I made a fresh conda env and tried to manual build deepspeed and it failed:

$ DS_BUILD_CPU_ADAM=1 DS_BUILD_UTILS=1 pip install -e . --global-option="build_ext" --global-option="-j8" --no-cache -v --disable-pip-version-check 2>&1 | tee build.log
Using pip 21.2.4 from /gpfswork/rech/six/commun/conda/cutting-edge/lib/python3.8/site-packages/pip (python 3.8)
Obtaining file:///gpfsssd/worksf/projects/rech/six/commun/code/tr8b-104B/DeepSpeed
/gpfswork/rech/six/commun/conda/cutting-edge/lib/python3.8/site-packages/pip/_internal/commands/install.py:229: UserWarning: Disabling all use of wheels due to the use of --build-option / --global-option / --install-option.
  cmdoptions.check_install_build_global(options)
    Running command python setup.py egg_info
    Traceback (most recent call last):
      File "<string>", line 1, in <module>
      File "/gpfsssd/worksf/projects/rech/six/commun/code/tr8b-104B/DeepSpeed/setup.py", line 35, in <module>
        from op_builder import ALL_OPS, get_default_compute_capabilities
      File "/gpfsssd/worksf/projects/rech/six/commun/code/tr8b-104B/DeepSpeed/op_builder/__init__.py", line 8, in <module>
        from .sparse_attn import SparseAttnBuilder
      File "/gpfsssd/worksf/projects/rech/six/commun/code/tr8b-104B/DeepSpeed/op_builder/sparse_attn.py", line 6, in <module>
        from packaging import version as pkg_version
    ModuleNotFoundError: No module named 'packaging'
    No CUDA runtime is found, using CUDA_HOME='/gpfslocalsys/cuda/11.4.3'
WARNING: Discarding file:///gpfsssd/worksf/projects/rech/six/commun/code/tr8b-104B/DeepSpeed. Command errored out with exit status 1: python setup.py egg_info Check the logs for full command output.
ERROR: Command errored out with exit status 1: python setup.py egg_info Check the logs for full command output.


The package is there: https://github.com/microsoft/DeepSpeed/blob/master/requirements/requirements.txt

but the build isn't installing the requirements.

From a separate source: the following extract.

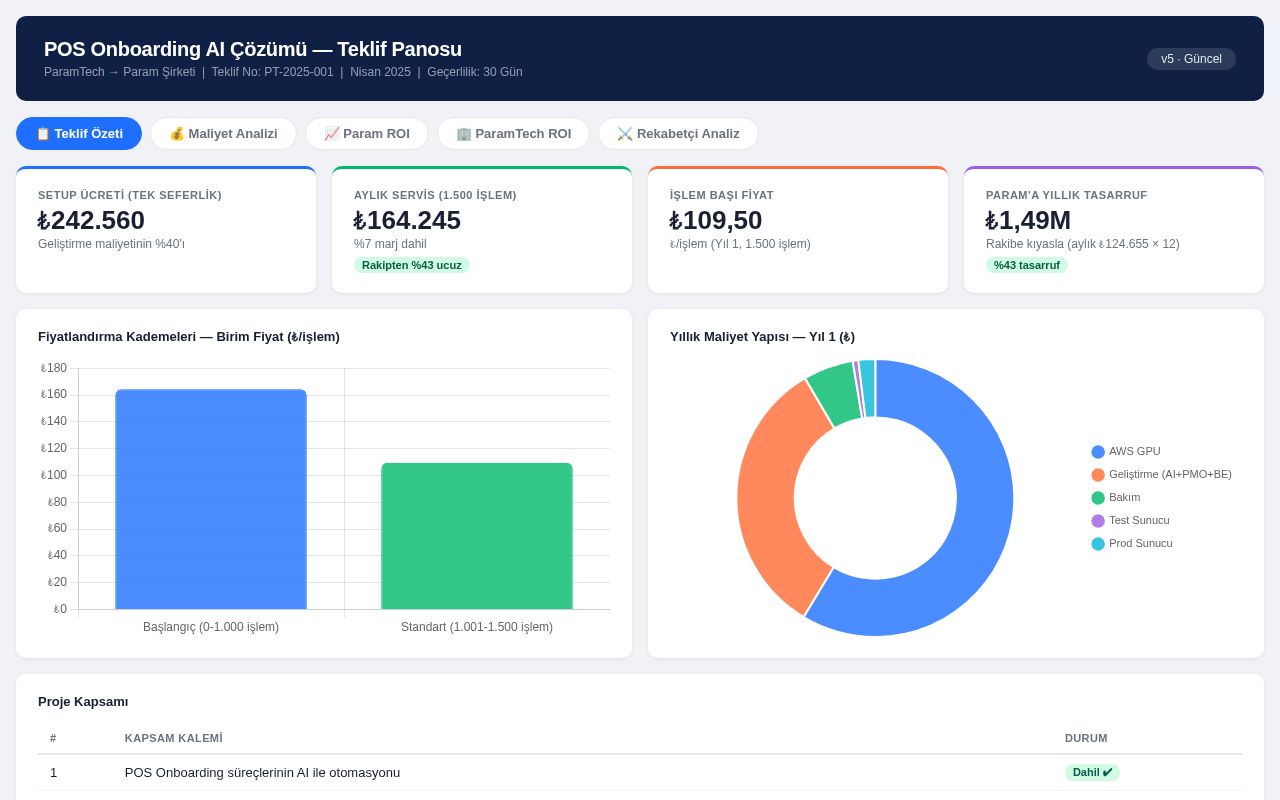The height and width of the screenshot is (800, 1280).
Task: Toggle Bakım legend entry in chart
Action: pyautogui.click(x=1115, y=497)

This resolves the problem:

pip install packaging

but it'd be good to automate this at some point.

Absolutely not urgent.

@jeffra

stas00 avatar Feb 10 '22 01:02 stas00

Actually I then run into a bunch of other problems related to build_ext as we have discussed elsewhere - dependencies ninja and tqdm won't build, even though binary wheels are available w/o any problems. Even installing those directly won't help!

So the solution is simple:

On a fresh conda environment:

  1. First install deepspeed normally:
pip install deepspeed

which takes care of all the dependencies correctly and swiftly!

  1. Only then proceed to pre-build manually and then everything works.

Perhaps it might be simpler to document this on the advanced install page, rather than trying to fix?

stas00 avatar Feb 10 '22 01:02 stas00

I stuck on Installing build dependencies: still running, you save my life

631068264 avatar Jun 09 '23 08:06 631068264

@stas00 - clearing through some old issues. This is somewhat stale, and we do have a conda env yml now as well. Closing this, but if others find this and have issues, please open a new issue and link this one for context.

loadams avatar Aug 14 '23 20:08 loadams